DEFINE TABLE feedback SCHEMAFULL;
DEFINE FIELD ratee ON TABLE feedback TYPE record<member>;
DEFINE FIELD rater ON TABLE feedback TYPE record<member>;
DEFINE FIELD date on TABLE feedback TYPE datetime;
DEFINE FIELD body ON TABLE feedback TYPE string;
# Create index for faster query
DEFINE INDEX memberIndex ON TABLE feedback COLUMNS member;



In [183]:
# If the command to create the table looks good, go ahead and create it.
await db.query(createFeedbackQuery)
# Verify the table was created
print(await db.query(f"INFO FOR TABLE {feedback_tb};"))

[{'result': {'events': {}, 'fields': {'body': 'DEFINE FIELD body ON feedback TYPE string PERMISSIONS FULL', 'date': 'DEFINE FIELD date ON feedback TYPE datetime PERMISSIONS FULL', 'ratee': 'DEFINE FIELD ratee ON feedback TYPE record<member> PERMISSIONS FULL', 'rater': 'DEFINE FIELD rater ON feedback TYPE record<member> PERMISSIONS FULL'}, 'indexes': {'memberIndex': 'DEFINE INDEX memberIndex ON feedback FIELDS member'}, 'lives': {}, 'tables': {}}, 'status': 'OK', 'time': '128.745µs'}]


### Add Feedback

To add the feedback to our database we'll make a few assumptions. Specifically, we'll randomly select and assign a manager and a recent date.

Each addition will require both
1. Creation of a record in the **feedback** table.
2. Creation of an edge in the **gotFeedback** edge table.

If either one fails, they both should fail. In order to do this, we'll make the addition as a [transaction](https://docs.surrealdb.com/docs/surrealql/transactions/) that we will then [commit](https://docs.surrealdb.com/docs/surrealql/statements/commit).

In [184]:
# Assume managers are the last 5 names in the list
managers = unique_names[-5:]
print(managers)

['Jaxson Giles' 'Heidi Wallace' 'Zachary Doyle' 'Lauren Baker'
 'George Jones']


In [185]:
from random import choice

# Go through each feedback and add it to the database with a randomly selected manager
feedback_df = data[['person_name','feedback']]
# Roster of entries
records_added = 0
failed_records: list[dict[str, str]] = []

# Add feedback
for _, row in feedback_df.iterrows():
    # Randomly generate datetime for when feedback happened
    feedbackDate = str(randint(2019, 2023)) + "-" + str(randint(10,12)) + "-" + str(randint(10,28))
    feedbackDate = feedbackDate + "T00:00:00Z"

- [DATA]
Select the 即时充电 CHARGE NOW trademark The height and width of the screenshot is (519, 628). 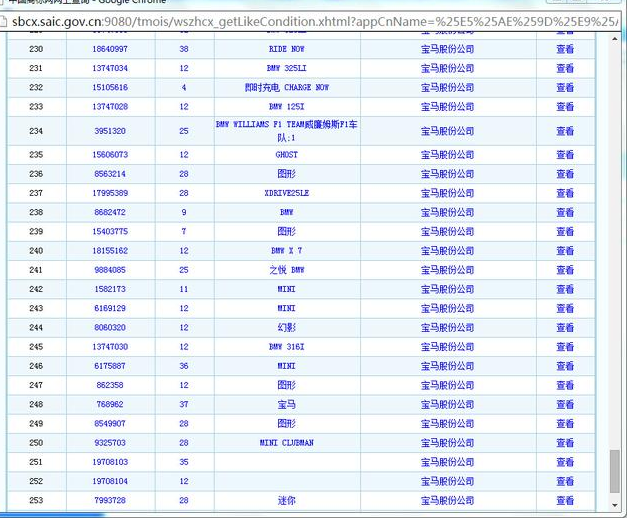click(286, 88)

- [LIST OF TASKS]
1 – Please return the passage of the SurrealDB notebook excerpt between "# Verify the" and "a recent date.", inclusive.
2 – Carry the SurrealDB notebook excerpt forward from its final line.
The lines have no connection to the SurrealDB notebook excerpt.

- [TASK-BY-TASK ANSWERS]
1 –
# Verify the table was created
print(await db.query(f"INFO FOR TABLE {feedback_tb};"))

[{'result': {'events': {}, 'fields': {'body': 'DEFINE FIELD body ON feedback TYPE string PERMISSIONS FULL', 'date': 'DEFINE FIELD date ON feedback TYPE datetime PERMISSIONS FULL', 'ratee': 'DEFINE FIELD ratee ON feedback TYPE record<member> PERMISSIONS FULL', 'rater': 'DEFINE FIELD rater ON feedback TYPE record<member> PERMISSIONS FULL'}, 'indexes': {'memberIndex': 'DEFINE INDEX memberIndex ON feedback FIELDS member'}, 'lives': {}, 'tables': {}}, 'status': 'OK', 'time': '128.745µs'}]


### Add Feedback

To add the feedback to our database we'll make a few assumptions. Specifically, we'll randomly select and assign a manager and a recent date.

2 –
    try:
        # Randomly select rater and get their member id
        rater = choice(managers)
        raterId = await db.query("SELECT id FROM member WHERE name = $rater;", {'rater':rater})
        raterId = raterId[0]["result"][0]["id"]
        # Get id of member. Doing this with employeeId would be better, but dataset limits
        memberId = await db.query(f"""SELECT id FROM member WHERE name = "{row.person_name}";""")
        memberId = memberId[0]["result"][0]["id"]
        query = f"""BEGIN TRANSACTION;
                  -- Create feedback record
                  LET $thisFeedbackId = (CREATE feedback CONTENT {{
                    'ratee': {memberId},
                    'rater': {raterId},
                    'date': "{feedbackDate}",
                    'body': "{row.feedback.replace('"', "'")}",   
                  }});
                  -- Relate feedback record to member
                  RELATE {memberId}->gotFeedback->$thisFeedbackId;
                  -- Transactions both work or both fail
                  COMMIT TRANSACTION;
                  """
        await db.query(query)
        records_added = records_added + 1
    except Exception as e:
        failed_records.append({name, e})

print("Added records:", records_added)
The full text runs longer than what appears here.